→ Requirement
Below are lines of data; give the number of them that contain "name", and only that.

→ Dataset records
··········

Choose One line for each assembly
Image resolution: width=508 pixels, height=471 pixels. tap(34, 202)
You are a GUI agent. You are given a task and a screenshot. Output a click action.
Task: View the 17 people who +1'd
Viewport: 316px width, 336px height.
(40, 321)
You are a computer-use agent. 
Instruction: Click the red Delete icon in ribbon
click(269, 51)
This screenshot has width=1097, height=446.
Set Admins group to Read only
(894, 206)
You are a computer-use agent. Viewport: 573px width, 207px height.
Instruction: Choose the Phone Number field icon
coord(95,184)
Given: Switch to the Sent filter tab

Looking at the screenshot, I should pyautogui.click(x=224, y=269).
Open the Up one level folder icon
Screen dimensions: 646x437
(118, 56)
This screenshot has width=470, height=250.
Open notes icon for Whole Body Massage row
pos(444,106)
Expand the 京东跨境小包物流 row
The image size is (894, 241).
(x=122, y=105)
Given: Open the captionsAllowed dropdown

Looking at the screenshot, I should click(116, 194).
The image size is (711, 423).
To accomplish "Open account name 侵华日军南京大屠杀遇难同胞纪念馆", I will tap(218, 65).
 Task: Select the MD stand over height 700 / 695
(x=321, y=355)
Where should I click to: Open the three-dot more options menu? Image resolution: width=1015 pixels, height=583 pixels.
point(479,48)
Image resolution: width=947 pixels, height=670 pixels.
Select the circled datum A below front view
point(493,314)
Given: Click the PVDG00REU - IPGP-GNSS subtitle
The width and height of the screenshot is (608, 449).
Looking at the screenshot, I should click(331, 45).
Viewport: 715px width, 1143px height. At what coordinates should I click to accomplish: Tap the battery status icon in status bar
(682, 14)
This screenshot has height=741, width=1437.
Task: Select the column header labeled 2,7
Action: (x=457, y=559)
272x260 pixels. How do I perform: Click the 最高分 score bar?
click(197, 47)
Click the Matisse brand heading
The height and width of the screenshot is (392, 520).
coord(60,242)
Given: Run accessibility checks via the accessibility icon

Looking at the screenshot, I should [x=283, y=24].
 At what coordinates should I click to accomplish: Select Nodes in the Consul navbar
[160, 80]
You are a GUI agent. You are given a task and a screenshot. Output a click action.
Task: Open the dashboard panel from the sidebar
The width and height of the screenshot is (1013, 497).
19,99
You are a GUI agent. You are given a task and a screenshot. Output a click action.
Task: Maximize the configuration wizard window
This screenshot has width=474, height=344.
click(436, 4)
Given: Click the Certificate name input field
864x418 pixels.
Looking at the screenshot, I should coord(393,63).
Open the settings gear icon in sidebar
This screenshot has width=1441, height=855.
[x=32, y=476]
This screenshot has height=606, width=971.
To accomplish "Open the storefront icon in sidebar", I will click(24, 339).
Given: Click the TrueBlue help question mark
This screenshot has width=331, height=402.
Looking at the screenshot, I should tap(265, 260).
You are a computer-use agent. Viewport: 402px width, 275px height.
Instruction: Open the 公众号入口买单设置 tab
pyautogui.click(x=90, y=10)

··········

→ Answer area
2